Puskesmas Bontosikuyu Buka Layanan Deteksi Dini Kanker Serviks dengan Metode HPV DNA Co-Testing IVA
Selayarkini – UPT Puskesmas Bontosikuyu membuka layanan deteksi dini kanker serviks menggunakan metode HPV DNA Co-Testing IVA sebagai upaya meningkatkan pencegahan dan penemuan kasus secara dini di tengah masyarakat. Layanan ini diberikan secara gratis dengan kuota peserta yang terbatas.
Metode HPV DNA merupakan pemeriksaan untuk mendeteksi keberadaan Human Papillomavirus (HPV) berisiko tinggi, yang diketahui sebagai penyebab utama kanker serviks. Pemeriksaan ini dinilai memiliki tingkat akurasi yang lebih baik dalam mendeteksi infeksi HPV sejak dini, sehingga penanganan dapat dilakukan sebelum berkembang menjadi kanker.
Puskesmas Bontosikuyu mengajak masyarakat, khususnya perempuan yang memenuhi persyaratan, untuk memanfaatkan layanan tersebut sebagai langkah preventif dalam menjaga kesehatan reproduksi.
Adapun persyaratan bagi peserta pemeriksaan meliputi perempuan yang telah menikah, berusia 30 hingga 69 tahun, atau berusia di bawah 30 tahun dengan status sudah menikah maupun aktif secara seksual.

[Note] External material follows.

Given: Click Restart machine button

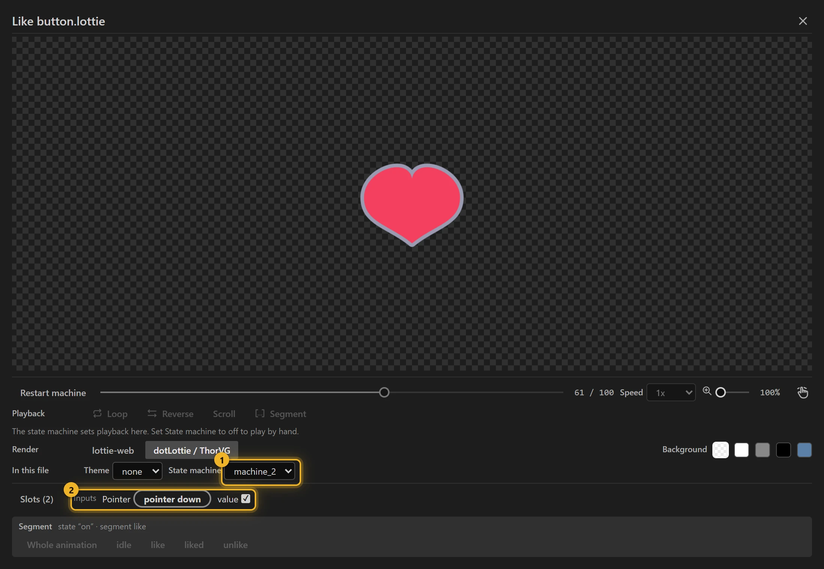Looking at the screenshot, I should (53, 393).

Peserta juga diharapkan tidak sedang mengalami menstruasi, tidak dalam kondisi hamil, tidak melakukan hubungan seksual selama 2 x 24 jam sebelum pemeriksaan, serta tidak menggunakan produk kewanitaan dalam waktu 24 jam sebelum pemeriksaan.

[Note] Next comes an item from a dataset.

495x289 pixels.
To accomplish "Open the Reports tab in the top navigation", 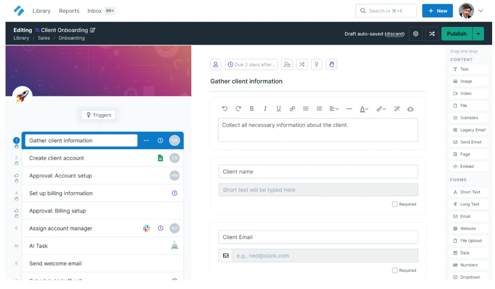I will pyautogui.click(x=69, y=11).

Selain itu, peserta diwajibkan membawa dokumen identitas berupa BPJS, Kartu Tanda Penduduk (KTP), atau Kartu Keluarga (KK) saat mengikuti pemeriksaan.

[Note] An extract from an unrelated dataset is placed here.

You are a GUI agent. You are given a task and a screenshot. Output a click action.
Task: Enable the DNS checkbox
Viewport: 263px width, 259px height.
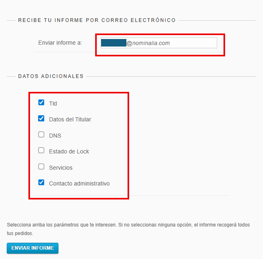(x=41, y=134)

Pelayanan deteksi dini kanker serviks ini dilaksanakan di Ruang KB/Klaster 3 UPT Puskesmas Bontosikuyu dengan jadwal pemeriksaan setiap Rabu dan Sabtu, mulai pukul 08.00 hingga 12.00 WITA.
Bagi masyarakat yang membutuhkan informasi lebih lanjut atau ingin melakukan pendaftaran, dapat menghubungi Bidan Haryana, A.Md.Keb melalui nomor 0852-8441-4141.
Melalui layanan ini, UPT Puskesmas Bontosikuyu berharap semakin banyak perempuan yang menyadari pentingnya pemeriksaan kesehatan reproduksi secara berkala. Deteksi dini menjadi salah satu langkah efektif untuk menekan angka kejadian kanker serviks serta meningkatkan peluang keberhasilan penanganan apabila ditemukan adanya infeksi HPV maupun kelainan pada leher rahim sejak tahap awal.